Selected passage:
"""

Arne Naess

Mountains are big, very big, but they are also great.  Very great. They have dignity and other aspects of greatness … the smaller we come to feel ourselves compared with the mountain, the nearer we come to participating in greatness.


Arne Naess – The Ecology of Wisdom

In a few days time I am leaving the flat plain of London and driving south to Samoens in the French Alps.  Already I feel something shift inside, an upheaval of thought capped with longing.  Mountain encounters thread across my life like beads on a necklace. Each bead a moment of turning, or returning.

It all began for me high on the Altiplano of the Bolivian Andes. La Paz, my place of birth, nestles some 3500 metres above sea level, sheltered beneath snow-capped Mt Illimani, towering over 6000 metres above. Eighteen years later, in the wake of my father’s death,  I found myself returning to the same South American range in search of Inca ruins and continuity. Solid, stable and unmoving mountains offer the most profound solace. A Sanskrit word for them is a-ga, meaning ‘that which does not go’.

Some ten years later I felt the call again. Now 28 I had climbed my own career mountain and was heading up a large department at Save the Children.  It was meaningful work raising funds for projects all over the world, but I felt separated, abstracted from the living world, as though a living core of me was fading. I headed East to Ladakh , “the land of high passes” and jagged arid mountains which lies between the Himalayas and the Kunlu range. Here at a height of more than 3000 metres Buddhist payer flags bless the mountain breeze.

What is this sense of blessing which flows between people and mountains ?

Arne Naess, mountaineer and founder of what has become known as the deep ecology movement, carved his passion for the natural world in the mountains of his native Norway. His writing reveals an equal respect for mountains and for mountain peoples. The first thing we must do, he says, is to get rid of the belief that humankind is something placed in an environment. The mountains and the people share in one ‘gestalt’, one whole, which is alive. In this reciprocal participation we can share in greatness.  We feel small in our separateness, but great in our connectedness.

"""

Collected material:

"""

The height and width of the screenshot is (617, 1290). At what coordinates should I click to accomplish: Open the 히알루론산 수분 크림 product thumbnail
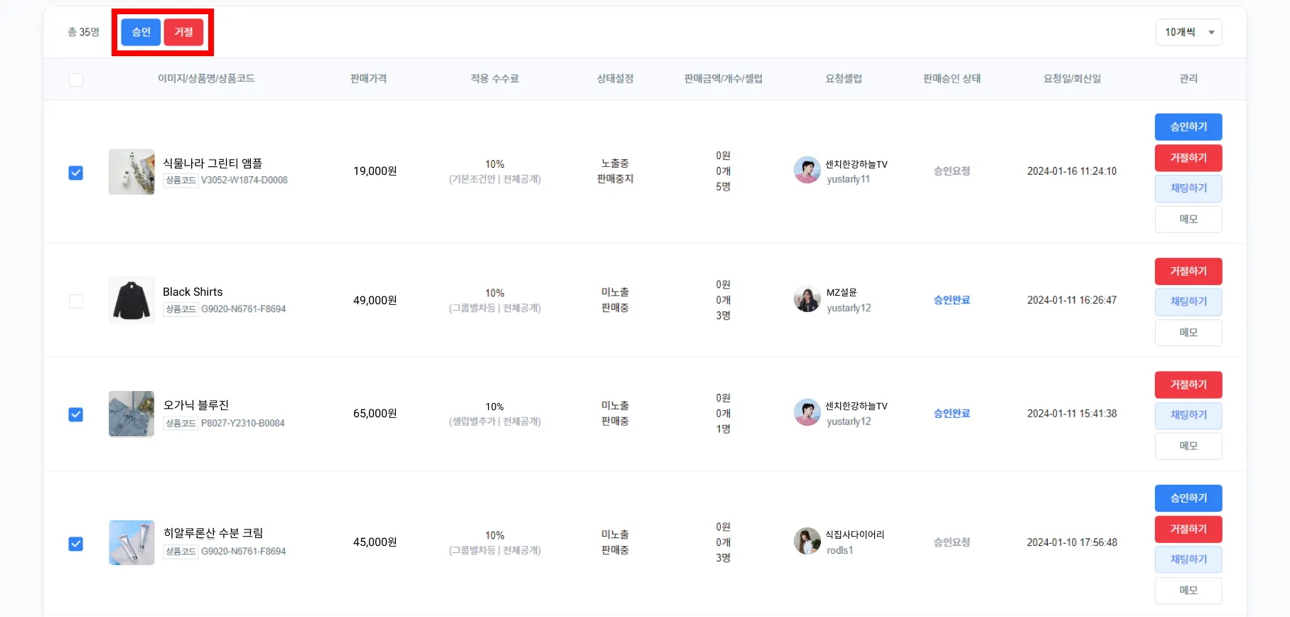coord(131,542)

"""

Task details: Copy out the entire piece on Arne Naess and mountains again, word for word, from its first line to its last.

Written answer:
Arne Naess

Mountains are big, very big, but they are also great.  Very great. They have dignity and other aspects of greatness … the smaller we come to feel ourselves compared with the mountain, the nearer we come to participating in greatness.


Arne Naess – The Ecology of Wisdom

In a few days time I am leaving the flat plain of London and driving south to Samoens in the French Alps.  Already I feel something shift inside, an upheaval of thought capped with longing.  Mountain encounters thread across my life like beads on a necklace. Each bead a moment of turning, or returning.

It all began for me high on the Altiplano of the Bolivian Andes. La Paz, my place of birth, nestles some 3500 metres above sea level, sheltered beneath snow-capped Mt Illimani, towering over 6000 metres above. Eighteen years later, in the wake of my father’s death,  I found myself returning to the same South American range in search of Inca ruins and continuity. Solid, stable and unmoving mountains offer the most profound solace. A Sanskrit word for them is a-ga, meaning ‘that which does not go’.

Some ten years later I felt the call again. Now 28 I had climbed my own career mountain and was heading up a large department at Save the Children.  It was meaningful work raising funds for projects all over the world, but I felt separated, abstracted from the living world, as though a living core of me was fading. I headed East to Ladakh , “the land of high passes” and jagged arid mountains which lies between the Himalayas and the Kunlu range. Here at a height of more than 3000 metres Buddhist payer flags bless the mountain breeze.

What is this sense of blessing which flows between people and mountains ?

Arne Naess, mountaineer and founder of what has become known as the deep ecology movement, carved his passion for the natural world in the mountains of his native Norway. His writing reveals an equal respect for mountains and for mountain peoples. The first thing we must do, he says, is to get rid of the belief that humankind is something placed in an environment. The mountains and the people share in one ‘gestalt’, one whole, which is alive. In this reciprocal participation we can share in greatness.  We feel small in our separateness, but great in our connectedness.